Content starts

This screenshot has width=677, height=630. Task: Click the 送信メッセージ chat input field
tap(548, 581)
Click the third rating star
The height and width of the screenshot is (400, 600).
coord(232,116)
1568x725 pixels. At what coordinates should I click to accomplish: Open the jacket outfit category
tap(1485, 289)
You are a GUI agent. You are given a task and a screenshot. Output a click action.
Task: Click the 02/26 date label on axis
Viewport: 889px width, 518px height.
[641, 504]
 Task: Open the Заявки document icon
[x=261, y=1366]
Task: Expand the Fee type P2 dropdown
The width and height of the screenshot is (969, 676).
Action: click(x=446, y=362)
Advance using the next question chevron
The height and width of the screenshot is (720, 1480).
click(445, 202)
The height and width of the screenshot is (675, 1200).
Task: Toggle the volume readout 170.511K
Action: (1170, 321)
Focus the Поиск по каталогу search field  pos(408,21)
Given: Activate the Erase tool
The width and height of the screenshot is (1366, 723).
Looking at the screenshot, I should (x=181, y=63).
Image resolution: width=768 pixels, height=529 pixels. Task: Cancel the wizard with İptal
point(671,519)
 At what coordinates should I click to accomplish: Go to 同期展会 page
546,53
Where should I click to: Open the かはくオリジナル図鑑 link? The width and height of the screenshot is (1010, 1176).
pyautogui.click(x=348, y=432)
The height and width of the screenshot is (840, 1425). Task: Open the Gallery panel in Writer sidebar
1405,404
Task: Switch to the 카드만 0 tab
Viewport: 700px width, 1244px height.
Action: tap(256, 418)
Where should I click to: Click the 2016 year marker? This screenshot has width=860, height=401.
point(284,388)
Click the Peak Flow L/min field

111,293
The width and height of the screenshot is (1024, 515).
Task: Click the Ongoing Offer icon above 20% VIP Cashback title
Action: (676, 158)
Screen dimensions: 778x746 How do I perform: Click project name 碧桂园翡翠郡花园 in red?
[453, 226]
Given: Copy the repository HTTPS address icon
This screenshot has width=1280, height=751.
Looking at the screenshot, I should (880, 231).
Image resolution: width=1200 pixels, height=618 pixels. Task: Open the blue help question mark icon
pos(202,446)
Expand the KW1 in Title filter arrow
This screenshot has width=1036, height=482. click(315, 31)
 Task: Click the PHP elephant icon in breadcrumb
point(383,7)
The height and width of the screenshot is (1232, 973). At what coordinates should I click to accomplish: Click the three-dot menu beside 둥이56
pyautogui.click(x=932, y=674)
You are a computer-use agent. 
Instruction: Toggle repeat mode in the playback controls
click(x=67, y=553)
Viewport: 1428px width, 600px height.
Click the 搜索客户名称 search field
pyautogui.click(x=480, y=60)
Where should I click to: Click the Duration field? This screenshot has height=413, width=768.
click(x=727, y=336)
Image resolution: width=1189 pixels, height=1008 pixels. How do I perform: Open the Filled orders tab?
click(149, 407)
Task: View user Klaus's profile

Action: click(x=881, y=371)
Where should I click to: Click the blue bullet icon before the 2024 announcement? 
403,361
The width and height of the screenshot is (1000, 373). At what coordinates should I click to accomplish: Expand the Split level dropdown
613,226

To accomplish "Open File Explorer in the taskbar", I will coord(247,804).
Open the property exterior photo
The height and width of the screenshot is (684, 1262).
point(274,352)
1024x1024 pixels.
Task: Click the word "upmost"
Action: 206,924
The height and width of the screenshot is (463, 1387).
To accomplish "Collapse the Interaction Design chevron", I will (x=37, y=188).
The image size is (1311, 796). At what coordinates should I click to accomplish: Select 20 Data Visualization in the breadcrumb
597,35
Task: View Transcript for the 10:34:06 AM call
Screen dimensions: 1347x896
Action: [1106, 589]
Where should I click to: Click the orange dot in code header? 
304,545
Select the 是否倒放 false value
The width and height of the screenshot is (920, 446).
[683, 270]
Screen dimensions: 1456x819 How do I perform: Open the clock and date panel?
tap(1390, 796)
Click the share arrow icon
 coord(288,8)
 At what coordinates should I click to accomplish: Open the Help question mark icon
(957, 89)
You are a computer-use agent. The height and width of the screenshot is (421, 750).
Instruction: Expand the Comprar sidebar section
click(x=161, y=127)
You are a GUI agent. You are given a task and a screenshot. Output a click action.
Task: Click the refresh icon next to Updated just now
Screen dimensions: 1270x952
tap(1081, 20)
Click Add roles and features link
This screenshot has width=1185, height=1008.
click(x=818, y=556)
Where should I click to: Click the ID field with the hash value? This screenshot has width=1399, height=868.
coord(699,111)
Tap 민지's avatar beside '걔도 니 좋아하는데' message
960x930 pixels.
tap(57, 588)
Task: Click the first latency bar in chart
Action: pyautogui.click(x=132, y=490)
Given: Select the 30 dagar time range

Content ends

INSTRUCTIONS TO FOLLOW:
Find the count of lines in the data above where the string "agent" occurs. Provide that number alone.

YOUR RESPONSE:
4